The development of five laboratories in the Liver Unit has facilitated clinical and basic research to expand, as well as offering the patients laboratory studies with high standards. Most of the tests were developed for research projects before they were used for diagnostic purposes, for example our molecular biological studies to detect hepatitis B or C viral genomes, as well as hepatitis C genotypes. During 2001, 35 clinical or basic research projects, either multicentric or multinational, were performed at the Liver Unit for the treatment of chronic hepatitis B or C. Collaborative studies have been established with other institutions within Mexico, with different Schools within the Autonomous University of Nuevo León, and with different Departments within the School of Medicine and University Hospital.

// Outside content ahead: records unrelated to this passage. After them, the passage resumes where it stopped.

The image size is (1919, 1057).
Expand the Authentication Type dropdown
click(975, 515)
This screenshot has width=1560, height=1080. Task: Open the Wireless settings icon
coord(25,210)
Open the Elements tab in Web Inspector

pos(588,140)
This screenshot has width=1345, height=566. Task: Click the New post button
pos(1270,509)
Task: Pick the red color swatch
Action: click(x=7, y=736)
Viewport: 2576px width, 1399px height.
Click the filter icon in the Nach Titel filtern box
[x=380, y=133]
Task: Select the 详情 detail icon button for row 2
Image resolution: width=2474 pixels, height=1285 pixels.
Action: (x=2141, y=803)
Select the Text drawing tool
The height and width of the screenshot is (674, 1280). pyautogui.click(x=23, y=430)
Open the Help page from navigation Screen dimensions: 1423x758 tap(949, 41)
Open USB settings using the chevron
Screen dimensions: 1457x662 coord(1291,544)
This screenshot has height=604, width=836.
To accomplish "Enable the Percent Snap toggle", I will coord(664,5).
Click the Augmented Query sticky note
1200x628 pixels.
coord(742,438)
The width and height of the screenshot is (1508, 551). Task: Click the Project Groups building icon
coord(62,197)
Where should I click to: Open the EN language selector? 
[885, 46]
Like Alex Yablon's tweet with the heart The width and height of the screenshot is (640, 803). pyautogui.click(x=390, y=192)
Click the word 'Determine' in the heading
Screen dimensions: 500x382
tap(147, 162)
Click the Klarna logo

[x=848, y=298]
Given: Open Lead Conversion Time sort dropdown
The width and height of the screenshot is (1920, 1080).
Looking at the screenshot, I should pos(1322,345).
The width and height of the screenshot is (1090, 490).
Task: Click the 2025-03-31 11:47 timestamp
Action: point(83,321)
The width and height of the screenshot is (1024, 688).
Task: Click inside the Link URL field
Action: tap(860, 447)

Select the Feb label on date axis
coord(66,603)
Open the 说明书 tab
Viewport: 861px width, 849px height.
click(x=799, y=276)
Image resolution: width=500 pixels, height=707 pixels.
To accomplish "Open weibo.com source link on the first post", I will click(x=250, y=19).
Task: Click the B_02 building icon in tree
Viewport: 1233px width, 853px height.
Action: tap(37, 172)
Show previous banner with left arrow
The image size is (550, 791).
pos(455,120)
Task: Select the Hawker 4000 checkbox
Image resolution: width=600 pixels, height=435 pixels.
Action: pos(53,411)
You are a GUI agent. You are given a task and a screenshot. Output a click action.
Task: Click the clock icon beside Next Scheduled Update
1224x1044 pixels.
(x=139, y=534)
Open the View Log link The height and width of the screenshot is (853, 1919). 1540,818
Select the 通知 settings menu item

When the Liver Unit was started, the diagnosis of NAFLD was unknown. Today 10% of patients are seen with this diagnosis, most of them with well-recognized risk factors such as diabetes mellitus, hyperlipidemia and obesity. Ten percent of patients present with cryptogenic cirrhosis, and we are still in the process of analyzing how many of these patients belong to the NAFLD or to other groups. A high proportion of patients had cirrhosis due to alcohol abuse (20/59, 34%); however, this is no longer the most frequent cause of liver disease seen.

The Liver Transplant Program became successful when it reopened in 1999, with a two-year survival rate of 80%. There have been only minor technical problems. The first living-relation donor transplant done in Mexico was performed in Monterrey. One third of transplanted patients had autoimmune liver diseases, and 22% had viral hepatitis B or C.

We also reported the first successfully transplanted patients with cirrhosis due to hepatitis B in Mexico. They were treated with lamivudine to get a low viral replication pattern and hyperimmune gamma globulin from the anhepatic phase.6 However, the high cost of this treatment limits its wider application.

Infections occur in the postoperative period in 30% to 90% of cases.7 Of the patients reported here, 44% had an episode of acute infection, which was resolved satisfactorily. Immunosuppressive treatment reduces cell-mediated immunity, which increases the susceptibility to infections. Other factors, such as malnutrition uremia and hyperglycemia, are also risk factors for infections, as are invasion with catheters, intravenous lines, chest and biliary tubes.

The immunosuppressive regime used in our program was either a combination of prednisone and cyclosporine, or prednisone, cyclosporine and mycophenolate mofetil.8 Three patients were switched from cyclosporine to tacrolimus, two of them during an acute episode or rejection and the other one because of suboptimal immunosuppression with cyclosporine; all of them had good results. The rescue of failing grafts using FK 506, one of the initial observations in Pittsburgh in the early clinical trials, has been confirmed in a number of centers.9

Although the cost of a liver transplant is much lower in Mexico than in USA (equivalent to US $ 43,000), it is still a costly procedure taking into consideration the economic limitations in Mexico and Latin America.

The development of this Liver Unit has allowed us to offer a highly specialized medical diagnosis, standardized specialized laboratory services. Combined with a Liver Transplant Program, it guarantees a higher quality of medical attention to patients with liver diseases. This in turn has allowed us to improve basic and clinical research lines, to offer possible solutions to local problems, and allows the advancement of knowledge that can be applied to the specific problems seen in Latin America.